1. Organization and Summary of Significant Accounting Policies, continued:
Risks and Uncertainties
The preparation of financial statements in conformity with generally
accepted accounting principles requires management to make estimates
and assumptions that affect the reported amounts of assets and
liabilities and disclosure of contingent assets and liabilities at the
date of the financial statements and the reported amounts of revenues
and expenses during the reporting period. Actual results could differ
from those estimates.
Impairment of a Loan
Effective January 1, 1995 CalREIT adopted Statement of Financial
Accounting Standards No. 114, "Accounting by Creditors of Impairment
of a Loan," as amended ("SFAS 114"). In accordance with SFAS 114,
CalREIT considers loans where it is probable they will be unable to
collect all amounts contractually due, as being impaired. Where an
impairment is indicated, a valuation writedown is measured based upon
the excess of the loan amount over the fair value of the collateral of
the loan less costs to sell. Interest income from impaired loans is
recognized to the extent cash is received.
________________________
WHAT THE TASK ASKS:
From the accounting policies extract, list everything that management's estimates and assumptions are said to affect, using the extract's own phrasing.
________________________
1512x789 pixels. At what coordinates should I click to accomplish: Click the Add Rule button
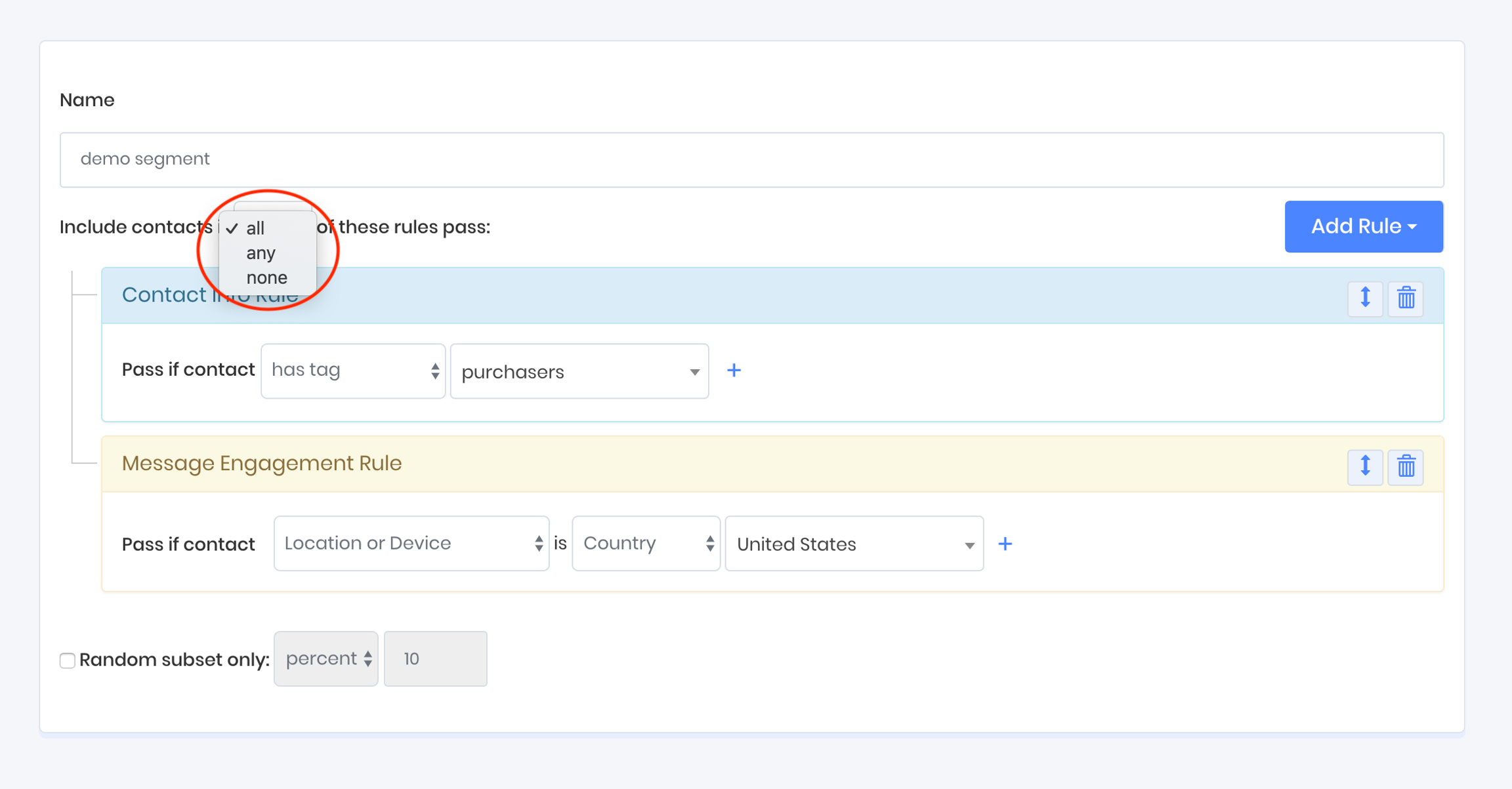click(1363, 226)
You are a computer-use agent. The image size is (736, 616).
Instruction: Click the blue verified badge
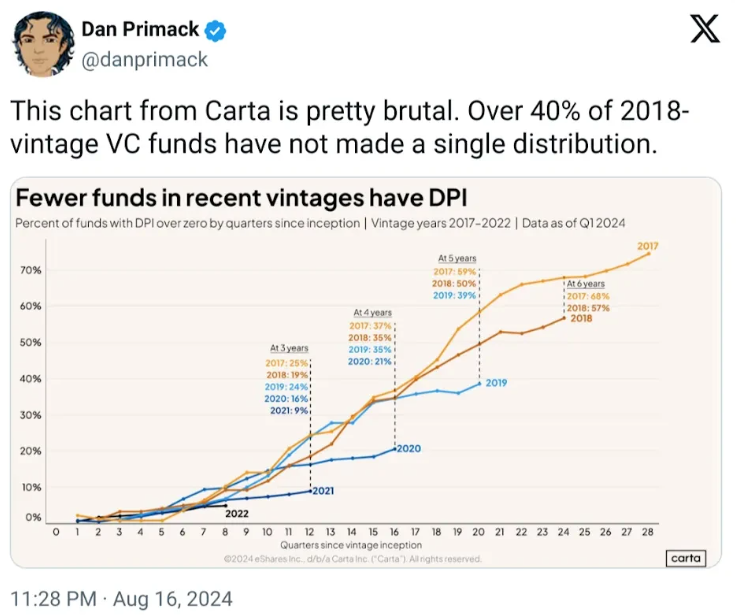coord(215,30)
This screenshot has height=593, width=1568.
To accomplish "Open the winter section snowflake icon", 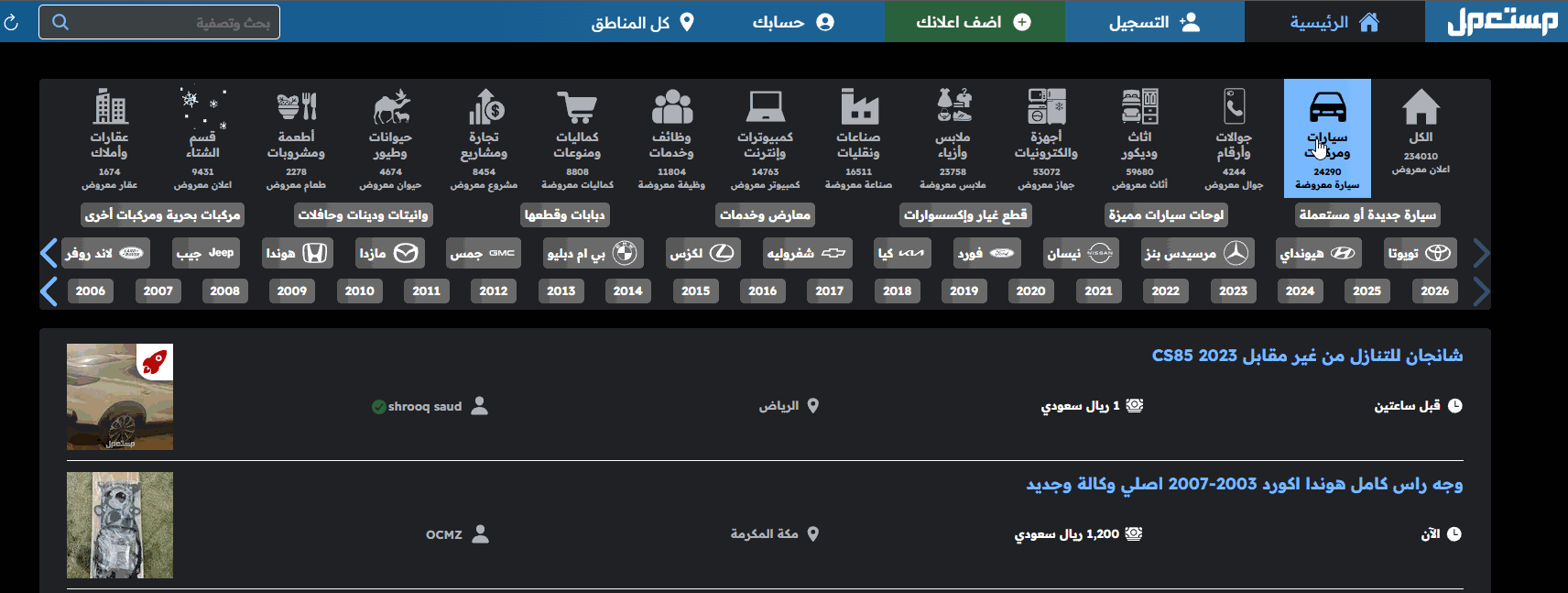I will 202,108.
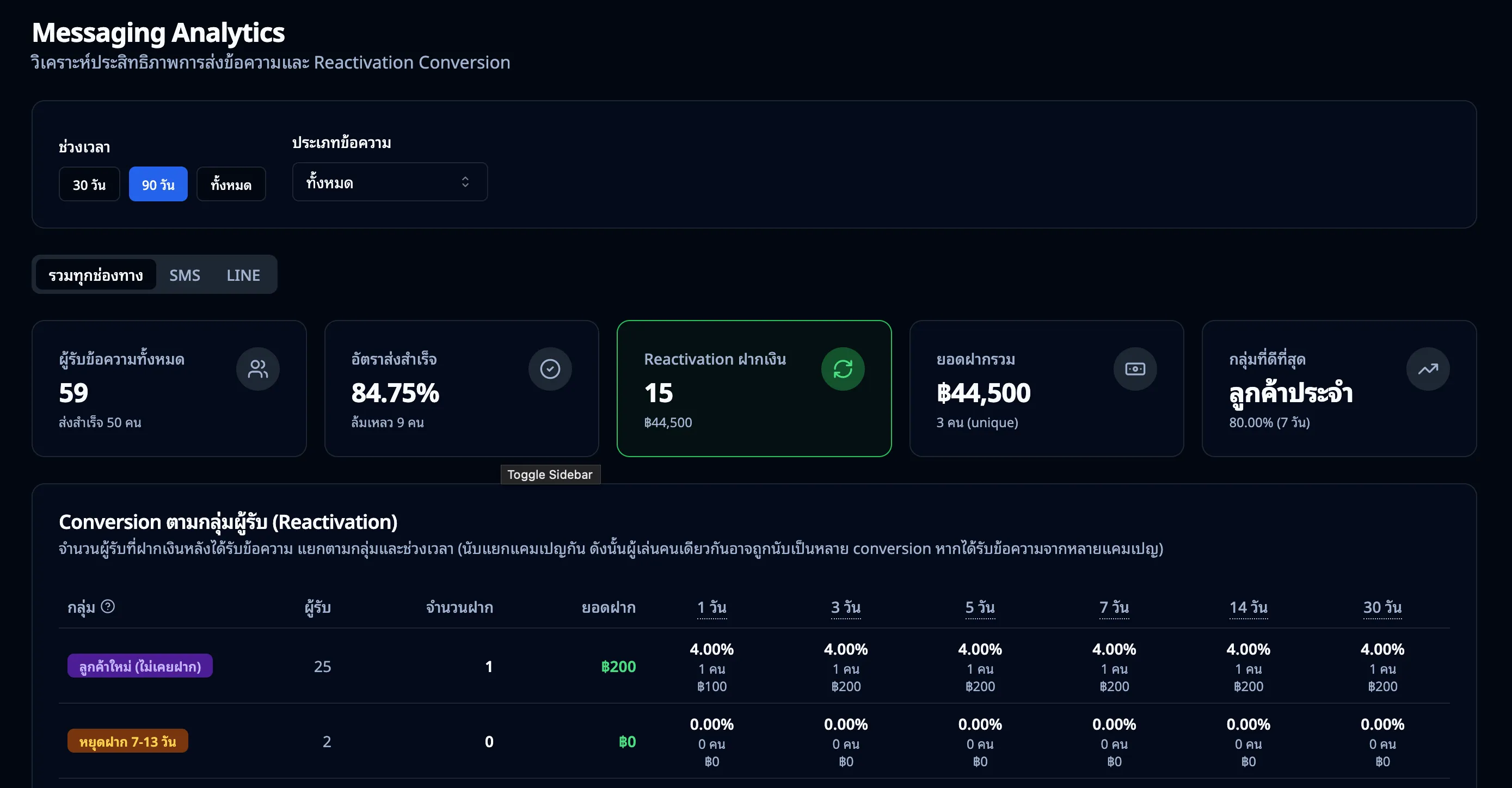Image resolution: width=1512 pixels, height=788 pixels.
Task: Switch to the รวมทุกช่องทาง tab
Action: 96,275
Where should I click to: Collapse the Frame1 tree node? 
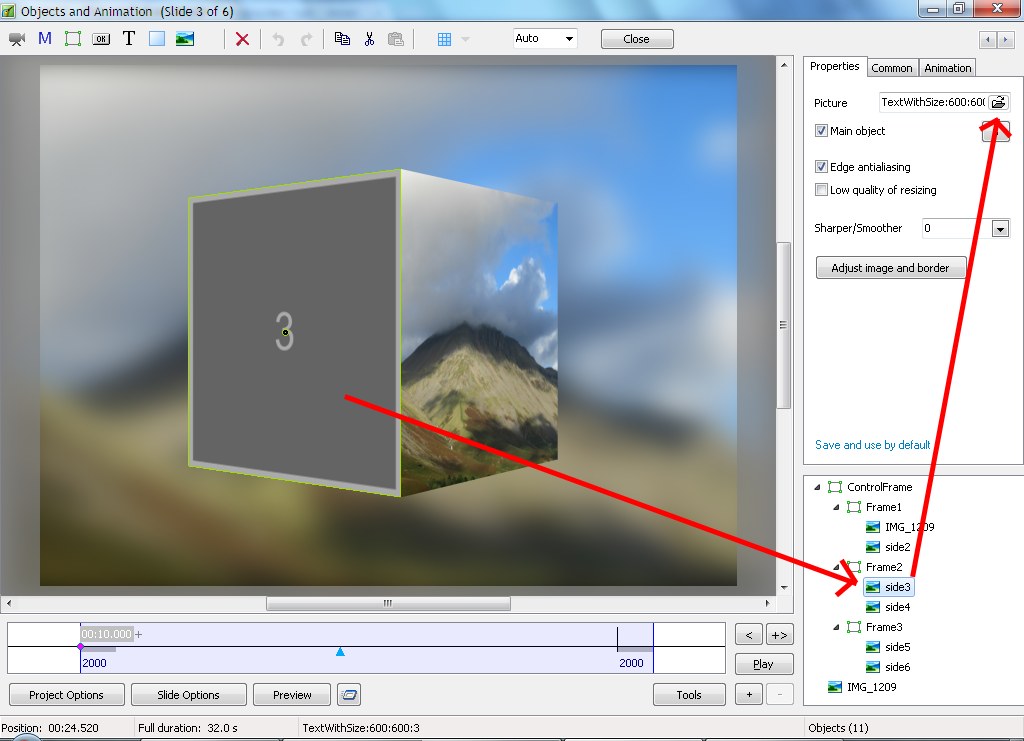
________________________
ANSWER TO THIS TASK:
- the reported amounts of assets and liabilities
- disclosure of contingent assets and liabilities at the date of the financial statements
- the reported amounts of revenues and expenses during the reporting period